There are several forms of radiation: alpha radiation, beta r., gamma r., UV r., neutron r., and radiation of more exotic particles. The problem with radiation is that if it's quanta carry high enough energies (and interact strongly enough with atoms - neutrinos do not) they can break chemical covalent bonds and kick atoms around. As some remote analogy radiation can be imagined as a bully who sends flying pieces of different size and speed into your beautifully crafted castle made out of magnetic balls.

With non atomically precise manufacturing this is not so much of a problem since there's chaos everywhere anyway. Non atomically precise Metals produced by a thermodynamic melt and cast process instead of mechanosynthesis (that is all macroscopic pieces of metals of today 2016) for example are full of defects. Some of these (step defects) are even desired for mechanical plasticity. Radiation does displace atoms in todays metals too but omnidirectional metallic bonds can reconnect better than covalent bonds forming basically the original crystal lattice with displaced but qualitatively equivalent defects. Of course if the radiation becomes hard and intense enough todays metal will take damage too. E.g. through transmutation of elements and larger scale material migration, changes of grains, ... .
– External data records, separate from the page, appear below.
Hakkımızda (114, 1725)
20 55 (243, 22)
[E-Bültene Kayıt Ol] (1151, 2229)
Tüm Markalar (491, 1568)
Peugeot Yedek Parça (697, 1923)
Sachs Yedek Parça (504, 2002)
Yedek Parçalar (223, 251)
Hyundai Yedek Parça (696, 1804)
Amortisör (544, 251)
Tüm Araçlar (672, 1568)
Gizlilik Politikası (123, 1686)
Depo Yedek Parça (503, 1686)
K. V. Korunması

Atomically precise technology in nuclear reactors

Since radiation is very high in nuclear reactors atomically precise technology might have a hard time to operate at these conditions. Contiuous off site microcomponent disposal and remechanosynthisation from bottom up (less efficient than normal microcomponent recycling) is essential and full structural replacement over a short period of time is essential too.

(TODO: inverstigate feasability: expactable damage rate (easy); feasible exchange rate; power and volume for repair mechanosynthesis)

Electromagnetic radiation

All radiation with longer wavelength and lower frequency than UV have not enough energy to break your average chemical bond. So they are safe for use inside atomically precise technology systems.

UV radiation

Radiation damage that just manage to break a single bond can often be self healing in diamondoid systems since the surrounding 3D mesh of bonds can keep the partners in place till they reform their bond (related: semi diamondoid structures).

For protection of nano-machinery against UV radiation a thin protective shell of aluminum was proposed [todo: find source - Nanosystems?]. Since metallic aluminium might have too much surface diffusion at room-temperature (?) conductive diamondoid materials might be preferable. Of interest are essentially those that give metallic reflectiveness - the same materials that give metallic reflectiveness.

Especially cross-hatched conductive nanotubes might work exceptionally well (one direction only would let through polarized light) because of their electrical conductivity that even surpasses copper. (related: management of wires and sheets) Rectennas for UV wavelengths might work too.

(TODO: investigate absorption of UV photons in advanced AP structures - conditions that free electrons capture before bond ones do)

X-ray and gamma-ray radiation

Notes

Heavy ions in dense heavy metals can produce massive damage like can be seen here: (Wikipedia: Collision cascade) This is very different than a typical hit in an AP system though.